_Exercise prompt:_ Reproduce verbatim the items from their first line through the line containing "center [354, 242].", including both of those lines.

_Source data:_
----
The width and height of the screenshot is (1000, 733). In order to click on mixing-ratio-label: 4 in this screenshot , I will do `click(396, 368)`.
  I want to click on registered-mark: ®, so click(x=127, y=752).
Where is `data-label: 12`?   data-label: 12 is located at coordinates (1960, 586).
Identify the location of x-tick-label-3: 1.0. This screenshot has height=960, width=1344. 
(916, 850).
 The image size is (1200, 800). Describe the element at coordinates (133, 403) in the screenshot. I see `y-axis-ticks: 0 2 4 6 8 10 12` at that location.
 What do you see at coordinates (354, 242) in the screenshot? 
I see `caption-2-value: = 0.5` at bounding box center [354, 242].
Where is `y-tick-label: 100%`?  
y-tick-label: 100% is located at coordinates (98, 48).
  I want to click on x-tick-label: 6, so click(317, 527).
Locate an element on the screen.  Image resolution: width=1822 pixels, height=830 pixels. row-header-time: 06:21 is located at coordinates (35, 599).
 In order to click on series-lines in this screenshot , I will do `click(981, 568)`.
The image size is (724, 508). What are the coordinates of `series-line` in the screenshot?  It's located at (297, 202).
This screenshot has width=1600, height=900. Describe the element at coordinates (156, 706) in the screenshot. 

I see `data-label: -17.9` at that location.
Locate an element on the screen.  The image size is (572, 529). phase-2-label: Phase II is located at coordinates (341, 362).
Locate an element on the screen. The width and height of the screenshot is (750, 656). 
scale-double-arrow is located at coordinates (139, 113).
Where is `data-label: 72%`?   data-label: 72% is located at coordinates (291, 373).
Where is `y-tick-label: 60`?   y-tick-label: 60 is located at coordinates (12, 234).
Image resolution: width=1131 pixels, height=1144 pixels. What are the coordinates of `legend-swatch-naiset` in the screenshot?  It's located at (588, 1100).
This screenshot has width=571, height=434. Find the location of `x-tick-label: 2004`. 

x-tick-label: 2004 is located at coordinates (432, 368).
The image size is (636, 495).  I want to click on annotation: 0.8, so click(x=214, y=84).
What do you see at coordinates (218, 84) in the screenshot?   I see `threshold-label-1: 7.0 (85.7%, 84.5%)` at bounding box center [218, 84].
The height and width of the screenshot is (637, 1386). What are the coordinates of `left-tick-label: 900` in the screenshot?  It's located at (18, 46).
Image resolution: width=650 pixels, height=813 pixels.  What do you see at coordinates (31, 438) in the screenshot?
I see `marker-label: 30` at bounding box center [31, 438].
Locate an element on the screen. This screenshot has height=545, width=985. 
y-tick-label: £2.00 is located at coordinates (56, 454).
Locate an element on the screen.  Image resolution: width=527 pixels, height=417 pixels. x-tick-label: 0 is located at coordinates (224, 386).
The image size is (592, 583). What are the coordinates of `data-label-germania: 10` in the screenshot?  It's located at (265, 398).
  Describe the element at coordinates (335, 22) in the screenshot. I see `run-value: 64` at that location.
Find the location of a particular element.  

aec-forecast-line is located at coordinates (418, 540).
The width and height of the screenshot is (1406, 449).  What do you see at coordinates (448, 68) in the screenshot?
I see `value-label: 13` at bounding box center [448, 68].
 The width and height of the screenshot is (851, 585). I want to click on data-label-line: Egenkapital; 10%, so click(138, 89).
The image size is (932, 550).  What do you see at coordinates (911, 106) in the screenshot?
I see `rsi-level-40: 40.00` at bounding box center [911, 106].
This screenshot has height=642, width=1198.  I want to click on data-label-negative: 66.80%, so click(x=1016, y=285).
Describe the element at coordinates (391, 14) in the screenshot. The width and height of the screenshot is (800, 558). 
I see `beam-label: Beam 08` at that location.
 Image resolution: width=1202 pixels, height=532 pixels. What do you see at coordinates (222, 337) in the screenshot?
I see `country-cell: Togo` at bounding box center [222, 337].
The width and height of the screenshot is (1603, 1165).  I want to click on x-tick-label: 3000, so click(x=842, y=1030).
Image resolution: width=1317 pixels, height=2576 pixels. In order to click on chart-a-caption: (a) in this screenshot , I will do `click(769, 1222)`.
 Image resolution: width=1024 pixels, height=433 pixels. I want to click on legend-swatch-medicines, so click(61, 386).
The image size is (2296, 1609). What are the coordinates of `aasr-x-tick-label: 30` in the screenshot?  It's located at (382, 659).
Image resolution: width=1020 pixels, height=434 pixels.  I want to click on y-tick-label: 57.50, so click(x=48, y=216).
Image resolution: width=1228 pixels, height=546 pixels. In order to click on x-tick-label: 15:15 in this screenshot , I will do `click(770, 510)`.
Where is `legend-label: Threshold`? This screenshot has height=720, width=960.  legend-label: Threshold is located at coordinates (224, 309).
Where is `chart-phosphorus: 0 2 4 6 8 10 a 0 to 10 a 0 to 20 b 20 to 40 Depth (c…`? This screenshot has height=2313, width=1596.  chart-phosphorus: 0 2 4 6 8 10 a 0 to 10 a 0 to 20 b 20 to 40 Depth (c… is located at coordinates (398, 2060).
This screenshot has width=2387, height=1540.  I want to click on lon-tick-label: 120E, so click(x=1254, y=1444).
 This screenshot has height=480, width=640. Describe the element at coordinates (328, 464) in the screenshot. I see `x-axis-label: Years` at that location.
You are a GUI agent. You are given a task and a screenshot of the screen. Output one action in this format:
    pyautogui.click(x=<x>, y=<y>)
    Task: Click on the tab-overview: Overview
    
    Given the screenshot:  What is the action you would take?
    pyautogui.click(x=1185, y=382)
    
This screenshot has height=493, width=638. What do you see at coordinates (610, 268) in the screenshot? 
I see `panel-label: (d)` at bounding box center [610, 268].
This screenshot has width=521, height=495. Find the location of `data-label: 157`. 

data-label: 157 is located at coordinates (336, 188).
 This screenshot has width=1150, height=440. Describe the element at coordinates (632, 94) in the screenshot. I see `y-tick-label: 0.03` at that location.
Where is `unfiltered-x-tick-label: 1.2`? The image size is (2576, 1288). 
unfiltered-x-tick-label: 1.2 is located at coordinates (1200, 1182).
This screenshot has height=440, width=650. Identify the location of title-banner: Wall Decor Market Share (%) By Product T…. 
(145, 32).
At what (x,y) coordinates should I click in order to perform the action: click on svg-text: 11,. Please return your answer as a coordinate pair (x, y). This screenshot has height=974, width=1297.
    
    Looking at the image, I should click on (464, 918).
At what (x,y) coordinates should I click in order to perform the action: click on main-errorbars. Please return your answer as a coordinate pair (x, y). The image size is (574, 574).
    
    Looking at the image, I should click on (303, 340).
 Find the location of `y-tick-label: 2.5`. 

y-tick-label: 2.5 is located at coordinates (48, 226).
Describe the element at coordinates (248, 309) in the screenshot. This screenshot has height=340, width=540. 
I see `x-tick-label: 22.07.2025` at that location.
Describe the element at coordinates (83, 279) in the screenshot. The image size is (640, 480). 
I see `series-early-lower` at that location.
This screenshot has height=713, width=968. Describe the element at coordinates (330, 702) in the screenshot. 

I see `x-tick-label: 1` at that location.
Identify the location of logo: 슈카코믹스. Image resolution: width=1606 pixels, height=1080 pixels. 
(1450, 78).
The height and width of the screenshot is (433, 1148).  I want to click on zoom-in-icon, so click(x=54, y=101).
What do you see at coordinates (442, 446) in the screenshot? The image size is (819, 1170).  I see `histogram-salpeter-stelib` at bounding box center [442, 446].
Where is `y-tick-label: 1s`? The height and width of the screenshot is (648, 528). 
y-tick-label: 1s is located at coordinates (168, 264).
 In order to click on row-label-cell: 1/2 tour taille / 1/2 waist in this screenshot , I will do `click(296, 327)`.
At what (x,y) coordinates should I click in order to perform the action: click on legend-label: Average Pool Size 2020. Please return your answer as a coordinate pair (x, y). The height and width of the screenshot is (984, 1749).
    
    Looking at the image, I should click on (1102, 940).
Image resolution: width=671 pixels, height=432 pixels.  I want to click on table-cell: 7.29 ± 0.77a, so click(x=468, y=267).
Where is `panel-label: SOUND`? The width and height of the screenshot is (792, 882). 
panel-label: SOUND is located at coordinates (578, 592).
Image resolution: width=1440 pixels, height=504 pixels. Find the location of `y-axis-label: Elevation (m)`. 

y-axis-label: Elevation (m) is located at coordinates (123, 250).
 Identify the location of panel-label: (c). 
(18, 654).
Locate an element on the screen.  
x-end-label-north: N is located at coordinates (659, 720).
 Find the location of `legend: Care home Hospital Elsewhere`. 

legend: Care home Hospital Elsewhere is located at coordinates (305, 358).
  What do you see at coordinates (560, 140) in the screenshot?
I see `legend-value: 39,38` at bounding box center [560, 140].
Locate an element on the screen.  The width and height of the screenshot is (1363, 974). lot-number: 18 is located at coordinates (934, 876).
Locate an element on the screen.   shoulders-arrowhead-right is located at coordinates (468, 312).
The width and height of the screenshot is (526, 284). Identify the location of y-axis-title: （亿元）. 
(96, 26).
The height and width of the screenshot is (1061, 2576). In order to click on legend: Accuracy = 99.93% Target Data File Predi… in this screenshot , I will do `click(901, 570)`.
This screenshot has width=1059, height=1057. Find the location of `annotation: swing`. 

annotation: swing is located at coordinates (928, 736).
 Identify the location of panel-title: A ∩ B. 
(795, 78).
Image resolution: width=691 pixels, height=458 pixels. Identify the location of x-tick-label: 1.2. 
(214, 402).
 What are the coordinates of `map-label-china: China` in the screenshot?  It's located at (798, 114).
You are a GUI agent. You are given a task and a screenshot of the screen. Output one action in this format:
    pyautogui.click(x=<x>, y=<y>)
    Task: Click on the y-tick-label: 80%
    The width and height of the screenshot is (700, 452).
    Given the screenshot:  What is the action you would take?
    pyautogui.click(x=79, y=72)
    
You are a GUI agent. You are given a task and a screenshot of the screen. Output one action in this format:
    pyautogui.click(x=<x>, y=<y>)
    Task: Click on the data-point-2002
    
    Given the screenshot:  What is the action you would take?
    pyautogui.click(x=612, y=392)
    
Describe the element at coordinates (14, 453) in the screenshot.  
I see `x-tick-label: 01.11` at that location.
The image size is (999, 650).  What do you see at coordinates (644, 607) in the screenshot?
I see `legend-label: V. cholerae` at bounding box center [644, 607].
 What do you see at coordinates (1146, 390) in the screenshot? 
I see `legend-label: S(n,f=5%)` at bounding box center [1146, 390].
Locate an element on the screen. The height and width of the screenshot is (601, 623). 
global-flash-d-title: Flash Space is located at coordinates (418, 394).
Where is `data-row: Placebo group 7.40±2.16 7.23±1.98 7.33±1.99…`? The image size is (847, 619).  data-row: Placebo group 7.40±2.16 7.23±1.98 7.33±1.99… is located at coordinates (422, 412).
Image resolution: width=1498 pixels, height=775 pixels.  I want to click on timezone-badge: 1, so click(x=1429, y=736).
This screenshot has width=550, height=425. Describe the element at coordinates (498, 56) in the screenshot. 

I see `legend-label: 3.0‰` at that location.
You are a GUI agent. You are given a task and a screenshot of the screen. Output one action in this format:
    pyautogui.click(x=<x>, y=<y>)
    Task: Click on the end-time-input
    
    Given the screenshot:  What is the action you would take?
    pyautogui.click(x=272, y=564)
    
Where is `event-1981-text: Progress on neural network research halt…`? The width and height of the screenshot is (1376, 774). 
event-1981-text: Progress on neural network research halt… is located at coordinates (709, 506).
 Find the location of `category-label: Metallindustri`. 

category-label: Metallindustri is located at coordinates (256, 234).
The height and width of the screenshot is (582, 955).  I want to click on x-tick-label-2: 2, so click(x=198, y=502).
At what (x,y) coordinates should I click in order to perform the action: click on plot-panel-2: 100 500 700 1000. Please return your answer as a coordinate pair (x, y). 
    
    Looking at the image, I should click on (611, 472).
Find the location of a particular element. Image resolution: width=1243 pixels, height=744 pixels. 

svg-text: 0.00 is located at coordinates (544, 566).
----
_Exercise solution:_
The width and height of the screenshot is (1000, 733). In order to click on mixing-ratio-label: 4 in this screenshot , I will do `click(396, 368)`.
  I want to click on registered-mark: ®, so click(x=127, y=752).
Where is `data-label: 12`?   data-label: 12 is located at coordinates (1960, 586).
Identify the location of x-tick-label-3: 1.0. This screenshot has height=960, width=1344. 
(916, 850).
 The image size is (1200, 800). Describe the element at coordinates (133, 403) in the screenshot. I see `y-axis-ticks: 0 2 4 6 8 10 12` at that location.
 What do you see at coordinates (354, 242) in the screenshot? 
I see `caption-2-value: = 0.5` at bounding box center [354, 242].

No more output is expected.